Demolition of a gypsy community
By Susana Vera
I remember the first time I saw Milagros Echevarria. She was in her house slippers, battling with the rubble piled up outside her home, with only a simple broom as a weapon. It was like watching David face Goliath.
The short, sturdy woman was working doggedly. She would only stop to remove rotting garbage from the debris and toss it into a nearby dumpster. “If I don’t do this every day, rats are going to eat us alive”, she told me. In the months that followed, I witnessed the same scene over and over, even when the rubbish threatening to invade her home had become the actual remains of the house itself.
Milagros moved to the Spanish gypsy settlement of Puerta de Hierro in 1974, as a young girl of 12, still wearing pigtails. At the age of 13 she married her cousin Antonio Gabarri and by 14 she was pregnant with their first child, Carolina.
Gabarri’s parents were some of the first settlers in Puerta de Hierro, an area north of Madrid bordered by trees, a busy road and a sewage treatment plant on the banks of the Manzanares river. Like their parents before them, Milagros and Antonio decided to make a house for themselves where their family could be raised. “We had to sleep in our van for months while we were building it. Some of our relatives used wood in their houses, but we built ours out of brick. We wanted it to be permanent”, said Milagros. And so they did. It took them years of hard work and every penny they had to fulfill their dream.
Milagros’ life came full circle on July 17, 2012, when she found herself sleeping next to her husband in their cramped van once again. But this time they were 37 years older and they were not alone; their four children, the children’s spouses and their twelve grand-children were with them. The whole family had become homeless when a bulldozer demolished the only roof they had over their heads.
I had met Milagros and Antonio the previous year, when I went to Puerta de Hierro for the first time after reading in a local newspaper that a handful of members of Spain’s “Indignados” (indignant) movement had moved to a gypsy settlement to try to stop the evictions taking place there. Up until that point I was not even aware of the existence of Puerta de Hierro, even though the village is just a couple of kilometers away from Moncloa Palace, the official residence of the Spanish Prime Minister, where I frequently go to take photographs.
The residents welcomed me into their lives and told me about their predicament. Around 300 people, 70 of them children, had been born and raised in the village since their relatives settled there in the 1960s. They registered with local government and were provided with access to public services such as running water, mail delivery, trash collection and even school transport for their children. For fifty years they went about their lives without a hint of what was to come.
But in July 2010 the first bulldozer entered the village guarded by a squad of riot police in full gear. Madrid’s city council had come up with a plan to “eradicate slums” in the region and Puerta de Hierro was on its list; the days of the settlement were numbered.
I struggled to find the best way to tell the residents’ story.

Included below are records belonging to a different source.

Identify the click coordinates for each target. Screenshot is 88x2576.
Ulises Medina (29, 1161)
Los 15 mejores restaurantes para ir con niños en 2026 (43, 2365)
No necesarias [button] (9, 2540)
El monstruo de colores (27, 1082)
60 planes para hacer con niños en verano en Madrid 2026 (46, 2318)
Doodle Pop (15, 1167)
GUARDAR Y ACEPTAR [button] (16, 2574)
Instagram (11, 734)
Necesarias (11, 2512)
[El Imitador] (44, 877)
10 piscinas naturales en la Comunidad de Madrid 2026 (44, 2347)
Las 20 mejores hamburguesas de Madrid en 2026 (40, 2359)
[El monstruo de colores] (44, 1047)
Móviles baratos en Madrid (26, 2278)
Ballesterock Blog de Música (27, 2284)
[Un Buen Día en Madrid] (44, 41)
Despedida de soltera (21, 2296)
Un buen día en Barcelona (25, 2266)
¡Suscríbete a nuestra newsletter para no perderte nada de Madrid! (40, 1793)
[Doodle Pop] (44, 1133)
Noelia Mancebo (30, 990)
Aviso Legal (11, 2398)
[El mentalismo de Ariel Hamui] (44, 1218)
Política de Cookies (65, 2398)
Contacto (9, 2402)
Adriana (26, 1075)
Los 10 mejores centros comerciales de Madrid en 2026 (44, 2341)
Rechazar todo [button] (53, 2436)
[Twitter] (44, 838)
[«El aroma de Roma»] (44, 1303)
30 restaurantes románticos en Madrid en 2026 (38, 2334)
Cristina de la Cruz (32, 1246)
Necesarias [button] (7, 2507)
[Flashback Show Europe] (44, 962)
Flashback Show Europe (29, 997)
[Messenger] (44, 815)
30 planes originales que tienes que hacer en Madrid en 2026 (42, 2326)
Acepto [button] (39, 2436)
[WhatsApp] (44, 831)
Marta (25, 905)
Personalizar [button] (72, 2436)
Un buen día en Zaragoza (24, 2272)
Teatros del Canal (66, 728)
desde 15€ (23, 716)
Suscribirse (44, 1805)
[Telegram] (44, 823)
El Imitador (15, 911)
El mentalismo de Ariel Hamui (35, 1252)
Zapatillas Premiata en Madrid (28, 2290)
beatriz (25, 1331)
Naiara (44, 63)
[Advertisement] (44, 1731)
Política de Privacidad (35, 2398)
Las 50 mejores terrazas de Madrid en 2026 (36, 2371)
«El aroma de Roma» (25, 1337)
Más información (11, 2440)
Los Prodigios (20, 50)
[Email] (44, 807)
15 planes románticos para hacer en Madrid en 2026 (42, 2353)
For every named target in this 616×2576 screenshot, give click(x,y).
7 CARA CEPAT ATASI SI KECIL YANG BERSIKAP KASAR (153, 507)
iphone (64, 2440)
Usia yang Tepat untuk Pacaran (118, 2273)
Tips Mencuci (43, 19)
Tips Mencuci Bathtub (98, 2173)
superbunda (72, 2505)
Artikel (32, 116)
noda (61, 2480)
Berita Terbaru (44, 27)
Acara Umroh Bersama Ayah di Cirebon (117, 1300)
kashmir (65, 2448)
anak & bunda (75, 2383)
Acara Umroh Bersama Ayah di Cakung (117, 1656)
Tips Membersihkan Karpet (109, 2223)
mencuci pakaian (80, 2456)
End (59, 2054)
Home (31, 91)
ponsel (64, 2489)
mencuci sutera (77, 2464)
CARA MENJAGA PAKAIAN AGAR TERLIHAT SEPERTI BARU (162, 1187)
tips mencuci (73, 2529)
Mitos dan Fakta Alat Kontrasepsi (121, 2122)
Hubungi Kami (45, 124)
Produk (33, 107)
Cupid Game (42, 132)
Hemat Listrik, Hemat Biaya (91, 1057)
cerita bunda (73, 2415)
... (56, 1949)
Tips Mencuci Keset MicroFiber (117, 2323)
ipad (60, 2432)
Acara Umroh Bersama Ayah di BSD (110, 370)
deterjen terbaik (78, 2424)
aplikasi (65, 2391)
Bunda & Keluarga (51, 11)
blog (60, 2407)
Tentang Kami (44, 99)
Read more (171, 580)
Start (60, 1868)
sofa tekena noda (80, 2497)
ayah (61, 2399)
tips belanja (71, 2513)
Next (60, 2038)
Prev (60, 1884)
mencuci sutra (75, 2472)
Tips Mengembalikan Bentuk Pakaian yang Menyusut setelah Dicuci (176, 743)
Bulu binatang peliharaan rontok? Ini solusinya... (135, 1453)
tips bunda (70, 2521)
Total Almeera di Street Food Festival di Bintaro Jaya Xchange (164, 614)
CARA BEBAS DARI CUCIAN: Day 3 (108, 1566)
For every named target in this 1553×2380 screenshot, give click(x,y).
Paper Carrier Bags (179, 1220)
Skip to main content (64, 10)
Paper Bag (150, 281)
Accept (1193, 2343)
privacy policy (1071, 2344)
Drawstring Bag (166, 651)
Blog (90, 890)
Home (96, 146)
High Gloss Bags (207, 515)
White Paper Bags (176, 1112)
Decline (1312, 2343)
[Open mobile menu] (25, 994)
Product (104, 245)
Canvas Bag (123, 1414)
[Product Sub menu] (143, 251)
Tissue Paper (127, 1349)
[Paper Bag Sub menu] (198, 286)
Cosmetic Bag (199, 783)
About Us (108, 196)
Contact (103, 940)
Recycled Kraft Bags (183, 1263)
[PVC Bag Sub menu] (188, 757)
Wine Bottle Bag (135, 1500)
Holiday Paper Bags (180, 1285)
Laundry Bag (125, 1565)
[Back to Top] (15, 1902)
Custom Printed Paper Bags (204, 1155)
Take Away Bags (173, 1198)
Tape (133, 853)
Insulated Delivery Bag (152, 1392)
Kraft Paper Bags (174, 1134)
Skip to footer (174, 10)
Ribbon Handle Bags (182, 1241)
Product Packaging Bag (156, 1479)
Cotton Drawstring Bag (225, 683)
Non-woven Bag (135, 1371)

My initial idea was to focus on the plight of a single family and document how they were coping with the uncertainty of not knowing when their home would become a target for demolition. But after a while I realised that the evictions were not only destroying people’s homes, but tearing the whole community apart. Everyone is related by blood in Puerta de Hierro, no outsiders have been allowed to settle there. Life is communal. All villagers live for and by the rules of the community. The more time I spent with them, the more important it became for me to reflect that aspect of their lives, so even though I got pretty close to a couple of individual families, I also tried to explore the effects of the evictions on the villagers as a group.
Little is left of the settlement of Puerta de Hierro as I write this blog. Two houses, the former school and a building that housed the church are all that’s there. Soon, only the debris and the memories of five generations of Spanish gypsies will remain.
“Susana, you think you could make me a print of one of the photos you took of my house before it got torn down?” Milagros asked me the other day. “I don’t want to forget”, she said. Hopefully these photographs serve as a testimony of their existence.